Extract:
+--

The conventional pressing and sintering route was used to form a precursor from a powder mixture of constituents. The main purpose of sintering is to provide enough strength to prevent fracture as the rotating tool plunges into it during FSP. However, depending upon the temperature, different degrees of reaction may occur during sintering.

In FSP, the major processing parameters are the tool rotating rate and the tool traversing speed. The intense plastic deformation around the tool and the friction between the tool and the workpiece both contribute to the temperature increase in the stirred zone (SZ). The maximum temperature in the SZ during FSW of various aluminum alloys was reported to be between 0.6 and 0.9 T _m .[2] Generally, an increase in the ratio of the rotation rate to the traversing speed will increase the peak temperature in FSP. In the present case, the heat release due to the in-situ chemical reaction in FSP can also contribute to the temperature rise. In the present study, the effect of the sintering temperature and the tool traversing speed on the microstructure and mechanical properties of the composites was investigated.

2 Experimental

The starting materials used are pure aluminum powder (99.7 pct purity, average size 40 μm) and pure cerium oxide (CeO₂) powder (99.9 pct purity, average size 7 μm). Powder mixtures of Al-5 mol pct CeO₂ were ball milled for 1 hour in a water-cooled attritor at 150 rpm, in order to disperse the oxide particles uniformly. The weight ratio of the ball to the powder was 15:1. The ball-milled powders were cold compacted to a billet of 12 × 12 × 88 mm³ in a steel die using a pressure of 400 MPa. Before FSP, the green compact was sintered in argon for 1 hour at temperatures ranging from 813 to 883 K.

Based upon a preliminary study of this material, a tool rotating speed of 500 rpm in FSP was found to give defect-free specimens consistently. Lower tool rotating speeds often produced specimens with insufficient bonding, while higher tool rotating speeds sometimes caused excessive melting in the specimen. In the present work, the tool rotating speed was set at 500 rpm and the rotating tool was moved along the long axis of the billet with the traversing speed varying from 30 to 120 mm/min. For multiple FSP, the pin tool was moved along the same line and the FSP pass was applied after the workpiece had been cooled from the previous FSP pass. The tool pin used in FSP was a standard M6, and the tool spindle angle (the angle between the spindle and the workpiece normal) was 3 deg. Four FSP passes were applied not only to remove the porosity in the sintered billet but also to enhance the reaction in the specimen.

+--

Required task A: What tool rotating speed was used for friction stir processing in the composite study?
The text and the rows are unrelated to each other.

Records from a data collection
+--

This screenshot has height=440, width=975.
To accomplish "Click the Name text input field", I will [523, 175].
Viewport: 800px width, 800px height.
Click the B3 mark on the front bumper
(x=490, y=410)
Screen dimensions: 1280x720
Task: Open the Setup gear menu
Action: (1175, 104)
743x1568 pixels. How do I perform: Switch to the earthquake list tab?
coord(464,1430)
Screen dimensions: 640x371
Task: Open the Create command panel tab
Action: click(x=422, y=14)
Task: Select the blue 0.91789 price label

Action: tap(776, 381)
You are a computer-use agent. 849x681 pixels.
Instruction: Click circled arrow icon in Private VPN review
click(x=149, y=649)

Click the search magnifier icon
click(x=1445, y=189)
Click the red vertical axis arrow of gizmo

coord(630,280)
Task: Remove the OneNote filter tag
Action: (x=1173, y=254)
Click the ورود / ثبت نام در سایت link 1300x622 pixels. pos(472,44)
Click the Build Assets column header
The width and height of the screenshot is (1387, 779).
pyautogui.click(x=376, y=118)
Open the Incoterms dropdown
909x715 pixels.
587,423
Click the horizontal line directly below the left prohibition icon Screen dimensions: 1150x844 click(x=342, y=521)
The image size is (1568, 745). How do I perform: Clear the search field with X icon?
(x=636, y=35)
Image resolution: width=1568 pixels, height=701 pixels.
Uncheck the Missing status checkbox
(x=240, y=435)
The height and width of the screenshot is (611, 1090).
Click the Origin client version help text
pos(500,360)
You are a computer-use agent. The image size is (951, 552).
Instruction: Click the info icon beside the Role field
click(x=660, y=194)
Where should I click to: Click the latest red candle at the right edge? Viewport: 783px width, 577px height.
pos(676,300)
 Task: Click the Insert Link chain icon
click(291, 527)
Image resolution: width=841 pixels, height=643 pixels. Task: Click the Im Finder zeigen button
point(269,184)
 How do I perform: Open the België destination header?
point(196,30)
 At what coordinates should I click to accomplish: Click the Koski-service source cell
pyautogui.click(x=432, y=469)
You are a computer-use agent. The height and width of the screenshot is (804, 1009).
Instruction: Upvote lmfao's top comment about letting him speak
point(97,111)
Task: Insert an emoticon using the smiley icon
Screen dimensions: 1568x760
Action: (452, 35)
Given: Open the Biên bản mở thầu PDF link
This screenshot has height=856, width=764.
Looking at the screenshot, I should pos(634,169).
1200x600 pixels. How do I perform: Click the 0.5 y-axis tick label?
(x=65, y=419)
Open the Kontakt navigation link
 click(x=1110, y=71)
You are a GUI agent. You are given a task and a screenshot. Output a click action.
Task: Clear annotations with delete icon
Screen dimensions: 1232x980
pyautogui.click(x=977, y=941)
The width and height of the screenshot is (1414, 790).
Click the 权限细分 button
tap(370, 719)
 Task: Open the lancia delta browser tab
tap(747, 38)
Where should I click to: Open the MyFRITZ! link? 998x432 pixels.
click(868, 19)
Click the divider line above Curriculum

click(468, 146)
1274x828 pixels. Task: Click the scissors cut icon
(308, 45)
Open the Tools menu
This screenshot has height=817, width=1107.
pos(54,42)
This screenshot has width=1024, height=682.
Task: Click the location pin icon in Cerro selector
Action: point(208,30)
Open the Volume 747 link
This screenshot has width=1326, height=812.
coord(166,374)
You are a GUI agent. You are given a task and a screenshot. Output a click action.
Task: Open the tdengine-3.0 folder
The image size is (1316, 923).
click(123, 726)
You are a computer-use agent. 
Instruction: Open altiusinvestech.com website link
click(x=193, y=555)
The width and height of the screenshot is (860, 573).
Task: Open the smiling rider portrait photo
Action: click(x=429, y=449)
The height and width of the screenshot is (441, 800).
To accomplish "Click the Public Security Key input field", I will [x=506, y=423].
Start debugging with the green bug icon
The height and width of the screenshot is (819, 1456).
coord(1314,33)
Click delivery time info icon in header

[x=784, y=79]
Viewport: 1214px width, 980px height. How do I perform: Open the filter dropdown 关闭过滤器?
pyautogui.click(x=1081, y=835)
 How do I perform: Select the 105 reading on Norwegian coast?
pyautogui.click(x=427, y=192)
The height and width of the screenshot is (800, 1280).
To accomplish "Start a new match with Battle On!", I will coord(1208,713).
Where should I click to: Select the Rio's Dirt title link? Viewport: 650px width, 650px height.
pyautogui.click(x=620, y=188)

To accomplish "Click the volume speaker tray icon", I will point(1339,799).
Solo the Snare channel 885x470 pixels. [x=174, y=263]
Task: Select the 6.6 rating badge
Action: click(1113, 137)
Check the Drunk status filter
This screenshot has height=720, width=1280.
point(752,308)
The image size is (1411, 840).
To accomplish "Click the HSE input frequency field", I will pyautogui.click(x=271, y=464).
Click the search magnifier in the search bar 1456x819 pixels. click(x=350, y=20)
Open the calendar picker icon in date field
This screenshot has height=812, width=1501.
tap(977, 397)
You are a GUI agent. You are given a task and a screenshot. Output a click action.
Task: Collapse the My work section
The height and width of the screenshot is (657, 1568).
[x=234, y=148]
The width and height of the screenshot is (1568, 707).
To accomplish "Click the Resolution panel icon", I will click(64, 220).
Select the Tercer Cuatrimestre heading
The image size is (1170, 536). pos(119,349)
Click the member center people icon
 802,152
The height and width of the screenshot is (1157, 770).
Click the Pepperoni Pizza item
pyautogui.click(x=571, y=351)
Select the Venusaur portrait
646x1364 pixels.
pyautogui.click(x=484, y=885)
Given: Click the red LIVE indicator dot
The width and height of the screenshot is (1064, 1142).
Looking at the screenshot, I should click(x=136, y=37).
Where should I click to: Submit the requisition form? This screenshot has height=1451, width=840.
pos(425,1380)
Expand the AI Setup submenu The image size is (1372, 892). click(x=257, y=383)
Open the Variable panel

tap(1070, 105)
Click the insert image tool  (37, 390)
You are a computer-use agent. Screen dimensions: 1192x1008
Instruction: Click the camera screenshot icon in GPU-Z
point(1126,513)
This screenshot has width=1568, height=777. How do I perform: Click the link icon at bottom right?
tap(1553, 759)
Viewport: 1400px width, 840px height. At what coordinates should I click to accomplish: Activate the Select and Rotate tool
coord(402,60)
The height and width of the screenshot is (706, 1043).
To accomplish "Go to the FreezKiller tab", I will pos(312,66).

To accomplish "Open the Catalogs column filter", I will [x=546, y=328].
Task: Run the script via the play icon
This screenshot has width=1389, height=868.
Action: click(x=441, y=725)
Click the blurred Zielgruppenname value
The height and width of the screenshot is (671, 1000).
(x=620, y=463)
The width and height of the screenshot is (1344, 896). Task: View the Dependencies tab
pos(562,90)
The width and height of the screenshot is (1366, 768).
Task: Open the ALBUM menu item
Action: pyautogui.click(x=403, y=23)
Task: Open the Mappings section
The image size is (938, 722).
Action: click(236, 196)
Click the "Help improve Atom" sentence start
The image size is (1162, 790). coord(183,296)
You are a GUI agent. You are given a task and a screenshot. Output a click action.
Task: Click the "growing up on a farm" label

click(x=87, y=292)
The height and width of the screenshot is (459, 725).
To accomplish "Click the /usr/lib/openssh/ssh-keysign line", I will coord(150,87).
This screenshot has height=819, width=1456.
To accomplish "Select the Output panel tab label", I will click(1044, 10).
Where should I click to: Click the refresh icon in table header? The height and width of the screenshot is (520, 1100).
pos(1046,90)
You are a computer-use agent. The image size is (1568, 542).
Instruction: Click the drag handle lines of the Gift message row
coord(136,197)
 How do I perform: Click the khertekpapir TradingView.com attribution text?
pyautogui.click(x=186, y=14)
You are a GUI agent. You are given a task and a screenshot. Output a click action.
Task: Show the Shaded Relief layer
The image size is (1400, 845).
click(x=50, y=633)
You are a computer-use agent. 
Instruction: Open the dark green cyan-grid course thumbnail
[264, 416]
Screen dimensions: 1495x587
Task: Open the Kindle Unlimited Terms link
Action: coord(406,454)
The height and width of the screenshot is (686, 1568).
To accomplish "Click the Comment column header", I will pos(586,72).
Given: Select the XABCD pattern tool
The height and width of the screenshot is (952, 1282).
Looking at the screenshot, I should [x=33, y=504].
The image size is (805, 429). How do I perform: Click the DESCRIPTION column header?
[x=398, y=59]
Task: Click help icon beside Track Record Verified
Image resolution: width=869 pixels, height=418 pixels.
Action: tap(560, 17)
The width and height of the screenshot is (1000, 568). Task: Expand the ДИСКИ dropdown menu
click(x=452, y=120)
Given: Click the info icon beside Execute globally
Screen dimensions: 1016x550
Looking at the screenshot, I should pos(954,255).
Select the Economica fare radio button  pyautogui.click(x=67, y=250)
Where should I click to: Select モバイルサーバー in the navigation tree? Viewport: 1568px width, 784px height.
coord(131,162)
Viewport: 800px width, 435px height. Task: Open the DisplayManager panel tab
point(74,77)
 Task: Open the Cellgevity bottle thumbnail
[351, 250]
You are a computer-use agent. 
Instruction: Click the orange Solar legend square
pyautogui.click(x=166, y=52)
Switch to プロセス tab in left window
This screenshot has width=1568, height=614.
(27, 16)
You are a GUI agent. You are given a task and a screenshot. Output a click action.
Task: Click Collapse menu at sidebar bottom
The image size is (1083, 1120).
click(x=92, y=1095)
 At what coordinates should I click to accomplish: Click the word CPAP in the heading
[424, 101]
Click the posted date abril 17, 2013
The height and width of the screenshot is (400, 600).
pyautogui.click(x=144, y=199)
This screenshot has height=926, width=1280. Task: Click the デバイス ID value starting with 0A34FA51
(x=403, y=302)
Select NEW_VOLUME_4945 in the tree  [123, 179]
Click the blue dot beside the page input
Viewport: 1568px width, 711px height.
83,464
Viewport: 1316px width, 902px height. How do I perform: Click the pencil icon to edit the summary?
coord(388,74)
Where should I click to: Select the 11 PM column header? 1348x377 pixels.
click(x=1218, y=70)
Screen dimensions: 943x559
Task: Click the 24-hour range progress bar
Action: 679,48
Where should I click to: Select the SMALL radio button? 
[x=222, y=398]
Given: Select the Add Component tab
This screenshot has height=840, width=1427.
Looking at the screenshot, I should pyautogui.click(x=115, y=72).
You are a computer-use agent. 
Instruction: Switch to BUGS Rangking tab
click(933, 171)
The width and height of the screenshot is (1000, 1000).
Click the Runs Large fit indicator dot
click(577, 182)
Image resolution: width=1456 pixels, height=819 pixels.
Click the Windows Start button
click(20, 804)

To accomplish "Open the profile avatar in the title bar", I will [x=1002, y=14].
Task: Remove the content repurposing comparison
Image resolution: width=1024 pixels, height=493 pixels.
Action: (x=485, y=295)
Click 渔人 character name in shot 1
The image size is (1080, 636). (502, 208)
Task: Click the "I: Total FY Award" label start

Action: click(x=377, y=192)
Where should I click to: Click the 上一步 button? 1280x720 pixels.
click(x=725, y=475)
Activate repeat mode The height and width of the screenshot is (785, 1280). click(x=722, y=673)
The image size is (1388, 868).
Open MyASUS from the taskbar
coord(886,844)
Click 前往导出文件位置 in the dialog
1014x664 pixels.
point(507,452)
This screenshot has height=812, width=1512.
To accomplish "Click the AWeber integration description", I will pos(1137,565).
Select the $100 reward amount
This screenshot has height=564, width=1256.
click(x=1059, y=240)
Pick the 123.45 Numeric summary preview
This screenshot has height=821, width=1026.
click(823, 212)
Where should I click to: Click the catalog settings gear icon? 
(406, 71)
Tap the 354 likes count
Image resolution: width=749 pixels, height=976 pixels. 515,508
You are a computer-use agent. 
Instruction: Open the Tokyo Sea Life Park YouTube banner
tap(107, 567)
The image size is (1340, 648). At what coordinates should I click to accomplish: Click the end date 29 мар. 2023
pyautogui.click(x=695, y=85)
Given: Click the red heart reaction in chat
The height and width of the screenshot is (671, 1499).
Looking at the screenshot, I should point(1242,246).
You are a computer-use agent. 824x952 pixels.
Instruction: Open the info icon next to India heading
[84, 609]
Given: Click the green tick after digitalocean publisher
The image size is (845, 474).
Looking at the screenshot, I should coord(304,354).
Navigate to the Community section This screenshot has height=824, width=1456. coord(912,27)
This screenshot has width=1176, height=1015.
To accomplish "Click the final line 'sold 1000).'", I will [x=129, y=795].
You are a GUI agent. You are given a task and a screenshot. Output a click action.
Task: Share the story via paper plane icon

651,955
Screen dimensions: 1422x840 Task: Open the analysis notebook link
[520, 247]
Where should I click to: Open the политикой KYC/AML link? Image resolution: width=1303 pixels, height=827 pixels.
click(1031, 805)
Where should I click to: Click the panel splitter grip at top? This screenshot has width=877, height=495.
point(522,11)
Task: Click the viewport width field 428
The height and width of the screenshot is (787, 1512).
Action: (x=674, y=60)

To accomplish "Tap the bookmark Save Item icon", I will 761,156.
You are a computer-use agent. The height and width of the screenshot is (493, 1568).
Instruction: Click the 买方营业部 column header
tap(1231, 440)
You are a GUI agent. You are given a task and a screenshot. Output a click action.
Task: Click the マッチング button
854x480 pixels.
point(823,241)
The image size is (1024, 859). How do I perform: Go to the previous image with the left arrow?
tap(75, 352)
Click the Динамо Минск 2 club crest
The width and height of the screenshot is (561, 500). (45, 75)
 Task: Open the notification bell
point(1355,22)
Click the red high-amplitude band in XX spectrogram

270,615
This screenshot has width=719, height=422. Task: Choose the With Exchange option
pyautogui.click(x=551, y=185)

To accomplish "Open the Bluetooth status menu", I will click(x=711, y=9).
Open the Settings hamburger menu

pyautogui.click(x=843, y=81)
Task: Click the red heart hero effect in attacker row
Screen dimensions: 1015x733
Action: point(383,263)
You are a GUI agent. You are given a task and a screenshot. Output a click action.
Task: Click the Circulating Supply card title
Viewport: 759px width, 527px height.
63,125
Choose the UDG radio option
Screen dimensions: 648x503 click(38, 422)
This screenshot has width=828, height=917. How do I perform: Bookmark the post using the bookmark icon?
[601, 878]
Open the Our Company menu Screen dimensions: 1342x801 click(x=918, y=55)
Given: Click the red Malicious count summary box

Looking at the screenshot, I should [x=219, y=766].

+--

Required task B: Copy the rows verbatim, starting at the line that contains "Given: Click the info" and ending at the line that contains "coord(388,74)", with both of those lines included.

Expected answer A: 500 rpm.

Expected answer B:
Given: Click the info icon beside Execute globally
Screen dimensions: 1016x550
Looking at the screenshot, I should pos(954,255).
Select the Economica fare radio button  pyautogui.click(x=67, y=250)
Where should I click to: Select モバイルサーバー in the navigation tree? Viewport: 1568px width, 784px height.
coord(131,162)
Viewport: 800px width, 435px height. Task: Open the DisplayManager panel tab
point(74,77)
 Task: Open the Cellgevity bottle thumbnail
[351, 250]
You are a computer-use agent. 
Instruction: Click the orange Solar legend square
pyautogui.click(x=166, y=52)
Switch to プロセス tab in left window
This screenshot has width=1568, height=614.
(27, 16)
You are a GUI agent. You are given a task and a screenshot. Output a click action.
Task: Click Collapse menu at sidebar bottom
The image size is (1083, 1120).
click(x=92, y=1095)
 At what coordinates should I click to accomplish: Click the word CPAP in the heading
[424, 101]
Click the posted date abril 17, 2013
The height and width of the screenshot is (400, 600).
pyautogui.click(x=144, y=199)
This screenshot has height=926, width=1280. Task: Click the デバイス ID value starting with 0A34FA51
(x=403, y=302)
Select NEW_VOLUME_4945 in the tree  [123, 179]
Click the blue dot beside the page input
Viewport: 1568px width, 711px height.
83,464
Viewport: 1316px width, 902px height. How do I perform: Click the pencil icon to edit the summary?
coord(388,74)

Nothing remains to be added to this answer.